OBJECTIVE: Copy out word for word the lines starting with the line containing "Click the 复制 button to copy results" and going on through the line containing "(x=809, y=621)", and leave the pictures out of your answer.

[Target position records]
^^^^

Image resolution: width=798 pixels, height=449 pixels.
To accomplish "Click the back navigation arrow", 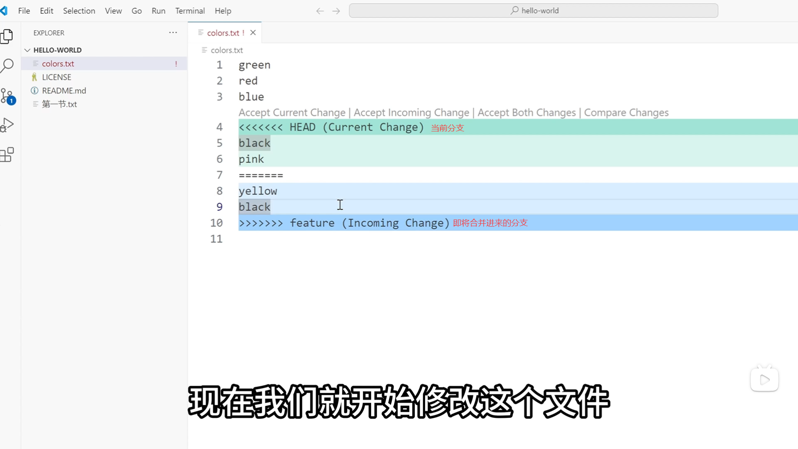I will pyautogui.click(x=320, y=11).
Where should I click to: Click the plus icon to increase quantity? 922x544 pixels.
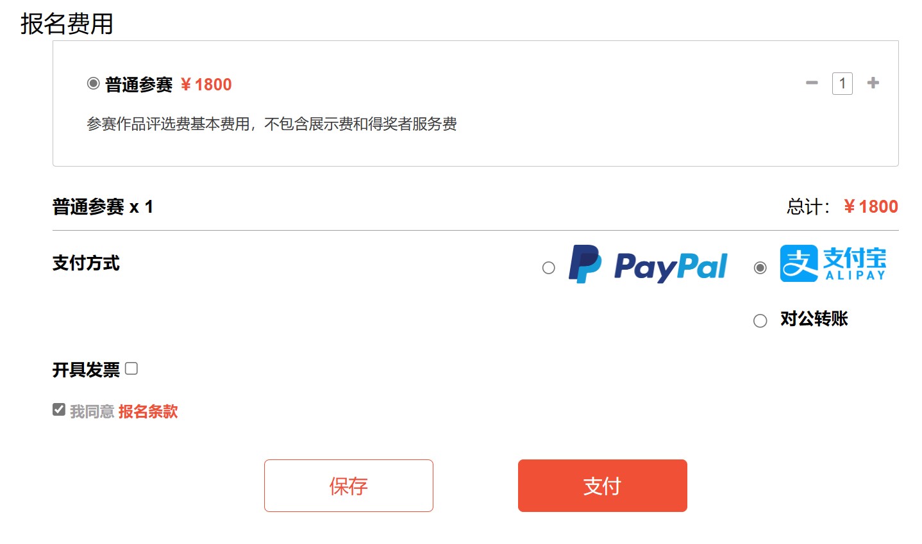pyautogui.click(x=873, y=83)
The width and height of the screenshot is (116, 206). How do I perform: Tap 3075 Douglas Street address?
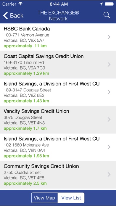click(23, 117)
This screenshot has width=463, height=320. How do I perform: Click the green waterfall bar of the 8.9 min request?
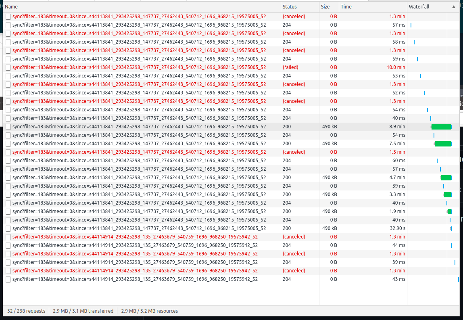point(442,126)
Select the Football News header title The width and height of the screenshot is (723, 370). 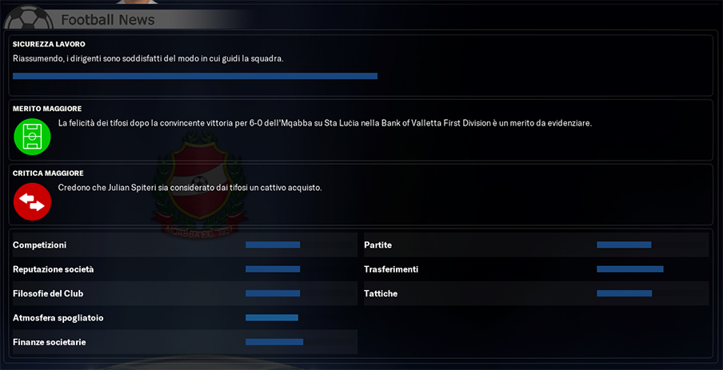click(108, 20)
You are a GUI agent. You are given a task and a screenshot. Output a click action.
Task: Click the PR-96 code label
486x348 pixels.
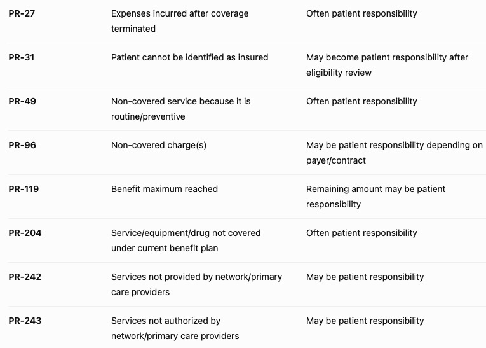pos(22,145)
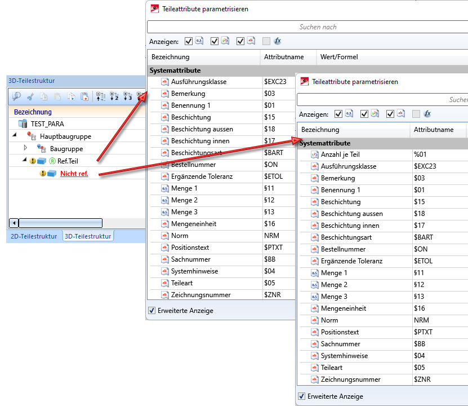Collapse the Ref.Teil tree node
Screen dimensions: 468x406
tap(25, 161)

^^^^

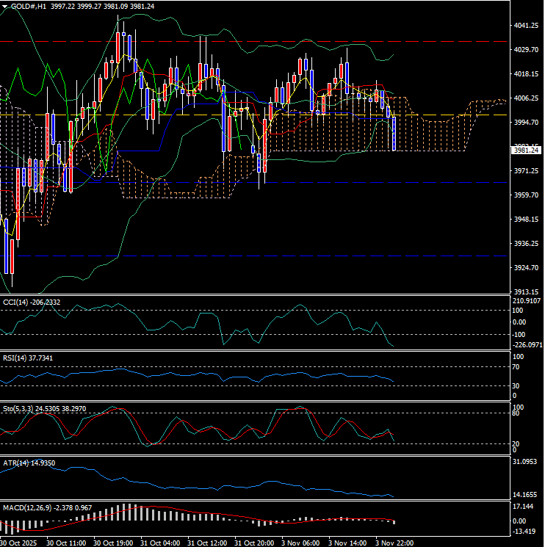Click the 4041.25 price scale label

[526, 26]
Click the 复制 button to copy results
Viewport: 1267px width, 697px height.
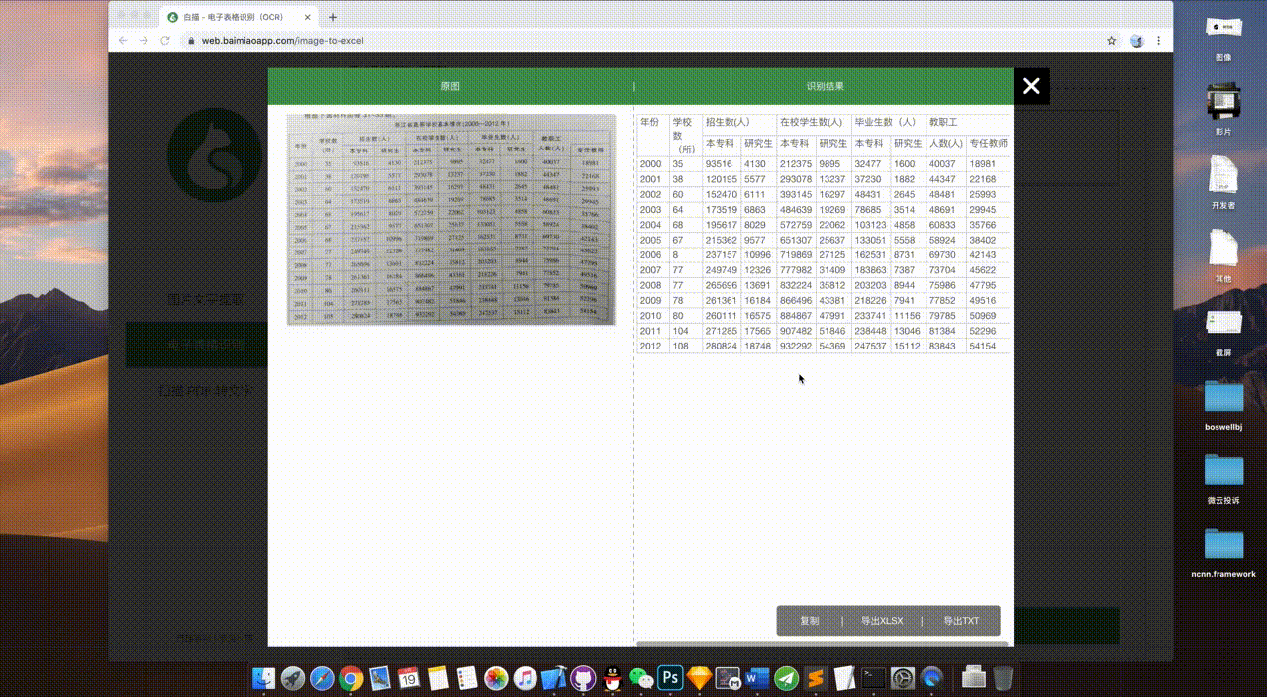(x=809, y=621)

^^^^

WRITTEN RESPONSE:
Click the 复制 button to copy results
Viewport: 1267px width, 697px height.
(x=809, y=621)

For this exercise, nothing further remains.